Eu tenho a sorte de os meus pais terem sempre aceite muito bem as minhas decisões e até as minhas excentricidades e por isso sempre fui acarinhada e sempre me apoiaram muito, e isso foi determinante para seguir com a autoestima necessária para fazer isto que eu faço. Porque acho que é um desporto radical manter uma autoestima sendo mulher nesta sociedade. Isto é engraçado porque eu aprendi com o rap uma das lições mais feministas que posso aplicar na minha vida e que aplico no meu trabalho, que é essa ideia de estar no palco orgulhosamente. Os rappers não pedem licença a ninguém, e de facto tem essa fama de serem arrogantes… E isso é bastante libertador e subversivo porque tens uma mulher em cima do palco, não para ser decorativa ou para entreter ninguém, mas para fazer aquilo que lhe apetece fazer em termos artísticos e dizendo aquilo que ela quer dizer, livre de qualquer tipo de condicionamento.

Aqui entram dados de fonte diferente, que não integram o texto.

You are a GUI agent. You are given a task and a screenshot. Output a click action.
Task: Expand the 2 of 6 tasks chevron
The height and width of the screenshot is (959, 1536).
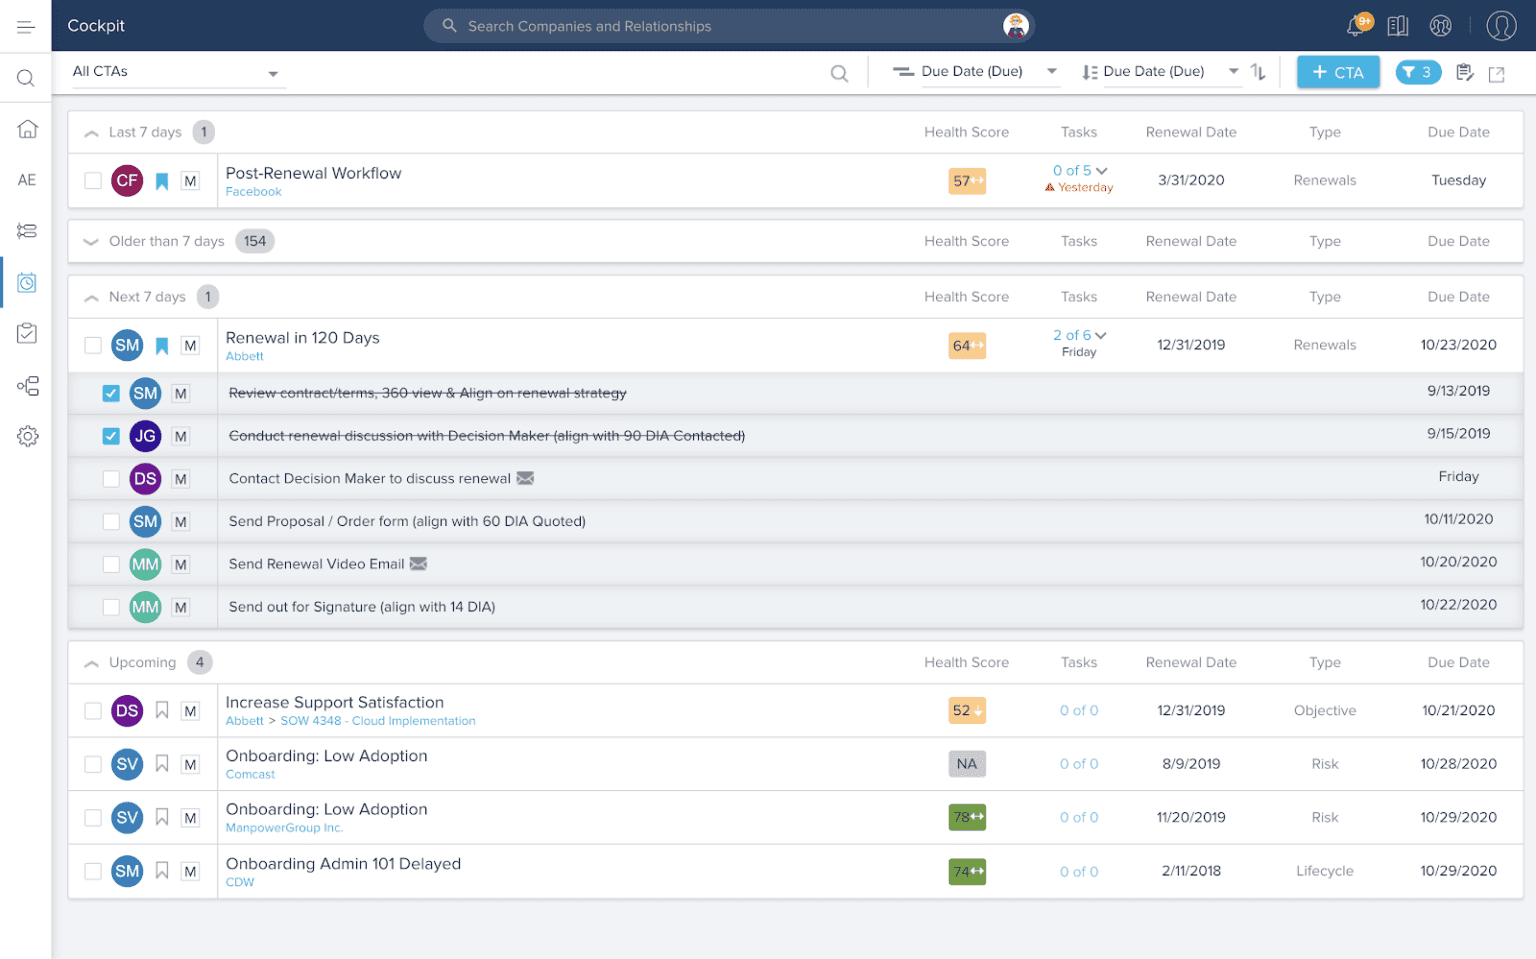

Em 2014 fui participar num festival de rap no Brasil, organizado por um rapper brasileiro, o Vinícius Serra, e uma das pessoas que participou num dos concertos que nos demos foi a Nega Gizza , que é uma rapper  brasileira que teve lá bastante sucesso e que entretanto já está retirada do rap e dos palcos, embora continue ligada à cultura hip hop. E foi muito importante para mim porque eu nunca me tinha apercebido, até estar à conversa com ela, que me fazia falta falar com uma mulher do rap mais velha do que eu. Aqui em Portugal há um pessoal mais velho do que eu. Mas são todos homens e eu percebi ali que aquele encontro foi muito importante porque eu nunca tinha conversado com uma mulher rapper mais velha do que eu. E nunca tinha falado sobre esta coisa de envelhecer sendo rapper, porque os rappers são sempre muito associados à juventude, e os próprios homens vestem-se sempre como quando tinham 15. Mesmo quando têm filhos mantém essa identidade muito intocada. Mas com as mulheres é um bocado diferente a partir do momento em que começam a ter filhos, porque há a amamentação e deixar os filhos em casa e irem para concertos… E acaba por ainda estar muito do nosso lado a questão do cuidado familiar, pelo menos nos primeiros meses. E também essa ideia de como é que se envelhece sendo mulher, a fazer rap, a ter filhos, a comunicar isso para o público… Aqui em Portugal isso ainda não existiu e eu vou ter de inventar isso. Não sei bem como mas com certeza vai ser sendo eu própria e fazendo o que me for mais intuitivo.

 Capicua

 

E tu, sentes-te uma mulher em realização ou realizada?

Em realização claro. Acho muito difícil dizermos que estamos realizadas, que já cumprimos e que já podemos ir embora porque sentimos que está feito. Não. Há realizações minhas, porque eu imponho sempre metas a curto-médio prazo como fazer mais um disco ou mesmo a nível familiar. Sei lá, há muitas coisas que eu sempre quis fazer: ter este trabalho, os filhos, ter uma casa no campo que é uma coisa que eu amo, e até tenho uma horta e gosto muito de mexer na terra e criar os meus próprios alimentos. Gostava de ter uma horta. Não como estilo de consumo mas como estilo de vida, digamos assim. Há sempre outras metas e outras coisas. É um processo, não é um estado.